*Data listing*.
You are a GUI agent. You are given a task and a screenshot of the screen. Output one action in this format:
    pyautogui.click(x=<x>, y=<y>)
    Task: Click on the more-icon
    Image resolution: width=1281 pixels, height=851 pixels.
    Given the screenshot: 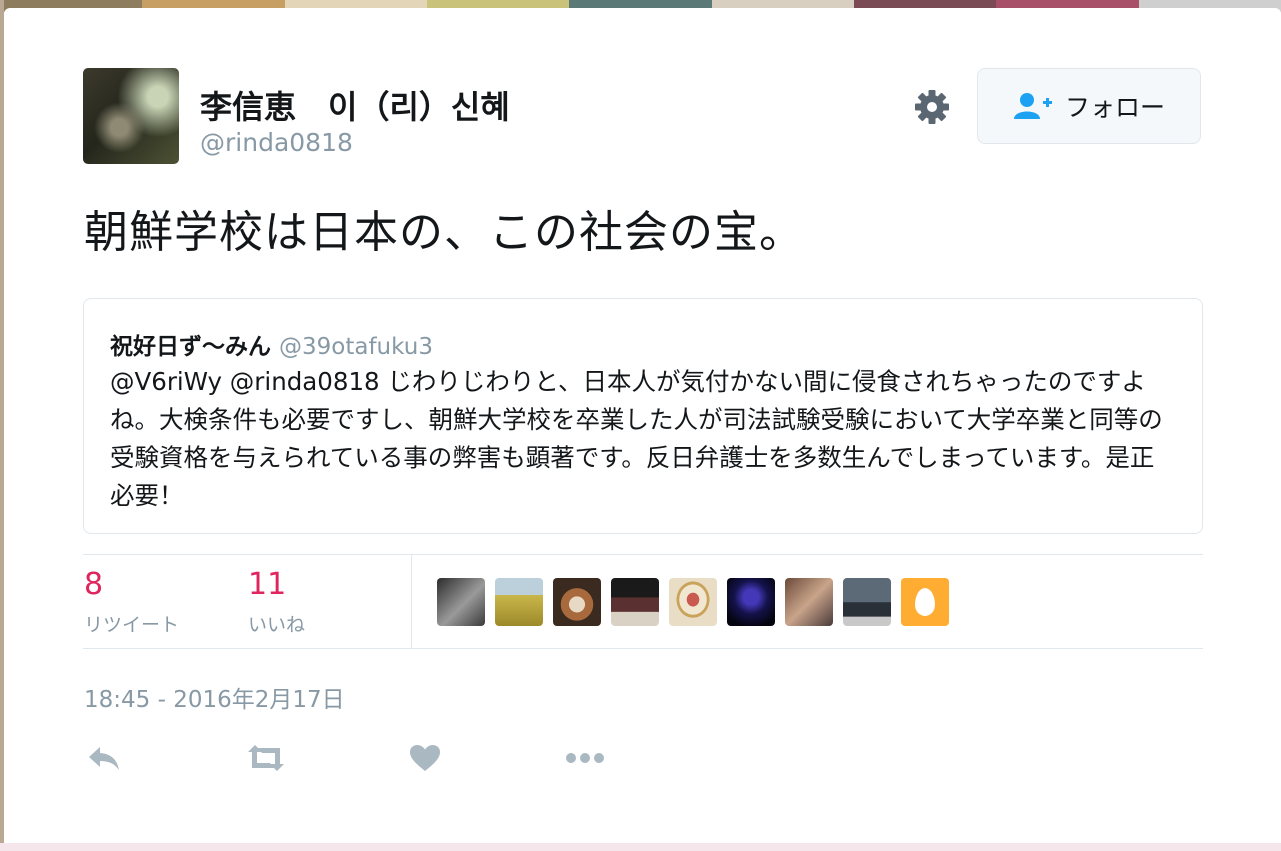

*Task goal*. Reproduce the records above word for word, leaving out the pictures.

*Output*.
You are a GUI agent. You are given a task and a screenshot of the screen. Output one action in this format:
    pyautogui.click(x=<x>, y=<y>)
    Task: Click on the more-icon
    Image resolution: width=1281 pixels, height=851 pixels.
    Given the screenshot: 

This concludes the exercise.